[Target pointing data]
■ ■ ■ ■

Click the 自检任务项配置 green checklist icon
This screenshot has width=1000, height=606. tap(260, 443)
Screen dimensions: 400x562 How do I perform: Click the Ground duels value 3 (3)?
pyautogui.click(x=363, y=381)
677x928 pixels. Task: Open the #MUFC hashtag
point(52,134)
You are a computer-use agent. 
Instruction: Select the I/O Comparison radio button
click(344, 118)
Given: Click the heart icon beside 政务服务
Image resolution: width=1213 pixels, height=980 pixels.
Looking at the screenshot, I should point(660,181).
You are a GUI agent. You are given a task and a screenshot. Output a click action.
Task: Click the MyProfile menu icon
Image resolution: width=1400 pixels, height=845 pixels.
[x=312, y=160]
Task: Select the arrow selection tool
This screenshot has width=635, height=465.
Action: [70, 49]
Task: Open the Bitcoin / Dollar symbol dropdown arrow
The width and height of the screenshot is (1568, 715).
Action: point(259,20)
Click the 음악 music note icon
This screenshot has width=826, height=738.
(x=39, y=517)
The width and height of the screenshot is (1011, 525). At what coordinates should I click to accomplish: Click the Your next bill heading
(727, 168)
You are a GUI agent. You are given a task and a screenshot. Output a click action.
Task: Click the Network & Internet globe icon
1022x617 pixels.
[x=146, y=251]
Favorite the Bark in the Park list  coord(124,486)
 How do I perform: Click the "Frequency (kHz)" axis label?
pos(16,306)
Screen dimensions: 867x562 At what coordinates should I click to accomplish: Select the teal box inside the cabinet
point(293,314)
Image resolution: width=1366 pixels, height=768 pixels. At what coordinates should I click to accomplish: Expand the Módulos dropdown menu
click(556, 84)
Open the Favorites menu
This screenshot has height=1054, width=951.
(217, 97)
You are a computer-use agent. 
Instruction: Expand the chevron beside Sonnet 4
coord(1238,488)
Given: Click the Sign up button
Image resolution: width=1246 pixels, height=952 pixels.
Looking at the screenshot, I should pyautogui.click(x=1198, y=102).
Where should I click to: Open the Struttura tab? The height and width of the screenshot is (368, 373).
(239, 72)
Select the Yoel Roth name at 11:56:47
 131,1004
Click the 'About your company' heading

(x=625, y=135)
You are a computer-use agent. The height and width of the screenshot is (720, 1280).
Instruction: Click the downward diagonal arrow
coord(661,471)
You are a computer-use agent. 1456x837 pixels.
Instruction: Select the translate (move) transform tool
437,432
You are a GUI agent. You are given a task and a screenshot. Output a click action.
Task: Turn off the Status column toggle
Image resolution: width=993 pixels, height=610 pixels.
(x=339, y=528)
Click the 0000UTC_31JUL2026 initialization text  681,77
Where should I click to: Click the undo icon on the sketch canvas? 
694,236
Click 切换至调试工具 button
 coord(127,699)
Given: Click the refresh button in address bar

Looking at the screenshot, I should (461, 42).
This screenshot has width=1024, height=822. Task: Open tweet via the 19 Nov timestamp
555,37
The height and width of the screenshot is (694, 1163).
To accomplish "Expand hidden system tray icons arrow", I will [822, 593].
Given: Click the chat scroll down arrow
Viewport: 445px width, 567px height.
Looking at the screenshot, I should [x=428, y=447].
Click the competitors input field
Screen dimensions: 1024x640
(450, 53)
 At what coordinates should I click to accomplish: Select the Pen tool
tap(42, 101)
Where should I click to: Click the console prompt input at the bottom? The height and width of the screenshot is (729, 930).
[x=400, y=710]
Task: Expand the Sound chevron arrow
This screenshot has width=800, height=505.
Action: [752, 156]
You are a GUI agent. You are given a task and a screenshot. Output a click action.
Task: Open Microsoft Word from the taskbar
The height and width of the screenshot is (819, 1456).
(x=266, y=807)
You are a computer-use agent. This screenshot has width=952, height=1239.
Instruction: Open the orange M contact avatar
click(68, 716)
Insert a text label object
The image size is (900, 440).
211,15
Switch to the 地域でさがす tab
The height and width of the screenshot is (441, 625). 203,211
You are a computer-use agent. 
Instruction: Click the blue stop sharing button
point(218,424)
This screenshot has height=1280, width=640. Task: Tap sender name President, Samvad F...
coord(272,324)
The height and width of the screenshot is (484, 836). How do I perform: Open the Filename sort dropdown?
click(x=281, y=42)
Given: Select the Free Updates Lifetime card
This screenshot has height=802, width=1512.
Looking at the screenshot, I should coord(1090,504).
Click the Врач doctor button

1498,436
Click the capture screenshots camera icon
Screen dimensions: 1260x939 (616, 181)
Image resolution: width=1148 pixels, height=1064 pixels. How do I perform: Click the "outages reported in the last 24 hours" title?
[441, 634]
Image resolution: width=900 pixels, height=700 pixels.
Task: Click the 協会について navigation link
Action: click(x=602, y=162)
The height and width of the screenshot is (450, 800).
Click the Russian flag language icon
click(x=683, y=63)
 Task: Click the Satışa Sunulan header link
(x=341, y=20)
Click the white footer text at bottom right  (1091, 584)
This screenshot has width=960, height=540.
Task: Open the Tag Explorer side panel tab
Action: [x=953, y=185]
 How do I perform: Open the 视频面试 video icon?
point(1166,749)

■ ■ ■ ■

Quote every line of these records with nothing altered.

Click the 自检任务项配置 green checklist icon
This screenshot has width=1000, height=606. tap(260, 443)
Screen dimensions: 400x562 How do I perform: Click the Ground duels value 3 (3)?
pyautogui.click(x=363, y=381)
677x928 pixels. Task: Open the #MUFC hashtag
point(52,134)
You are a computer-use agent. 
Instruction: Select the I/O Comparison radio button
click(344, 118)
Given: Click the heart icon beside 政务服务
Image resolution: width=1213 pixels, height=980 pixels.
Looking at the screenshot, I should point(660,181).
You are a GUI agent. You are given a task and a screenshot. Output a click action.
Task: Click the MyProfile menu icon
Image resolution: width=1400 pixels, height=845 pixels.
[x=312, y=160]
Task: Select the arrow selection tool
This screenshot has width=635, height=465.
Action: [70, 49]
Task: Open the Bitcoin / Dollar symbol dropdown arrow
The width and height of the screenshot is (1568, 715).
Action: point(259,20)
Click the 음악 music note icon
This screenshot has width=826, height=738.
(x=39, y=517)
The width and height of the screenshot is (1011, 525). At what coordinates should I click to accomplish: Click the Your next bill heading
(727, 168)
You are a GUI agent. You are given a task and a screenshot. Output a click action.
Task: Click the Network & Internet globe icon
1022x617 pixels.
[x=146, y=251]
Favorite the Bark in the Park list  coord(124,486)
 How do I perform: Click the "Frequency (kHz)" axis label?
pos(16,306)
Screen dimensions: 867x562 At what coordinates should I click to accomplish: Select the teal box inside the cabinet
point(293,314)
Image resolution: width=1366 pixels, height=768 pixels. At what coordinates should I click to accomplish: Expand the Módulos dropdown menu
click(556, 84)
Open the Favorites menu
This screenshot has height=1054, width=951.
(217, 97)
You are a computer-use agent. 
Instruction: Expand the chevron beside Sonnet 4
coord(1238,488)
Given: Click the Sign up button
Image resolution: width=1246 pixels, height=952 pixels.
Looking at the screenshot, I should pyautogui.click(x=1198, y=102).
Where should I click to: Open the Struttura tab? The height and width of the screenshot is (368, 373).
(239, 72)
Select the Yoel Roth name at 11:56:47
 131,1004
Click the 'About your company' heading

(x=625, y=135)
You are a computer-use agent. The height and width of the screenshot is (720, 1280).
Instruction: Click the downward diagonal arrow
coord(661,471)
You are a computer-use agent. 1456x837 pixels.
Instruction: Select the translate (move) transform tool
437,432
You are a GUI agent. You are given a task and a screenshot. Output a click action.
Task: Turn off the Status column toggle
Image resolution: width=993 pixels, height=610 pixels.
(x=339, y=528)
Click the 0000UTC_31JUL2026 initialization text  681,77
Where should I click to: Click the undo icon on the sketch canvas? 
694,236
Click 切换至调试工具 button
 coord(127,699)
Given: Click the refresh button in address bar

Looking at the screenshot, I should (461, 42).
This screenshot has width=1024, height=822. Task: Open tweet via the 19 Nov timestamp
555,37
The height and width of the screenshot is (694, 1163).
To accomplish "Expand hidden system tray icons arrow", I will [822, 593].
Given: Click the chat scroll down arrow
Viewport: 445px width, 567px height.
Looking at the screenshot, I should [x=428, y=447].
Click the competitors input field
Screen dimensions: 1024x640
(450, 53)
 At what coordinates should I click to accomplish: Select the Pen tool
tap(42, 101)
Where should I click to: Click the console prompt input at the bottom? The height and width of the screenshot is (729, 930).
[x=400, y=710]
Task: Expand the Sound chevron arrow
This screenshot has width=800, height=505.
Action: [752, 156]
You are a GUI agent. You are given a task and a screenshot. Output a click action.
Task: Open Microsoft Word from the taskbar
The height and width of the screenshot is (819, 1456).
(x=266, y=807)
You are a computer-use agent. This screenshot has width=952, height=1239.
Instruction: Open the orange M contact avatar
click(68, 716)
Insert a text label object
The image size is (900, 440).
211,15
Switch to the 地域でさがす tab
The height and width of the screenshot is (441, 625). 203,211
You are a computer-use agent. 
Instruction: Click the blue stop sharing button
point(218,424)
This screenshot has height=1280, width=640. Task: Tap sender name President, Samvad F...
coord(272,324)
The height and width of the screenshot is (484, 836). How do I perform: Open the Filename sort dropdown?
click(x=281, y=42)
Given: Select the Free Updates Lifetime card
This screenshot has height=802, width=1512.
Looking at the screenshot, I should coord(1090,504).
Click the Врач doctor button

1498,436
Click the capture screenshots camera icon
Screen dimensions: 1260x939 (616, 181)
Image resolution: width=1148 pixels, height=1064 pixels. How do I perform: Click the "outages reported in the last 24 hours" title?
[441, 634]
Image resolution: width=900 pixels, height=700 pixels.
Task: Click the 協会について navigation link
Action: click(x=602, y=162)
The height and width of the screenshot is (450, 800).
Click the Russian flag language icon
click(x=683, y=63)
 Task: Click the Satışa Sunulan header link
(x=341, y=20)
Click the white footer text at bottom right  (1091, 584)
This screenshot has width=960, height=540.
Task: Open the Tag Explorer side panel tab
Action: [x=953, y=185]
 How do I perform: Open the 视频面试 video icon?
point(1166,749)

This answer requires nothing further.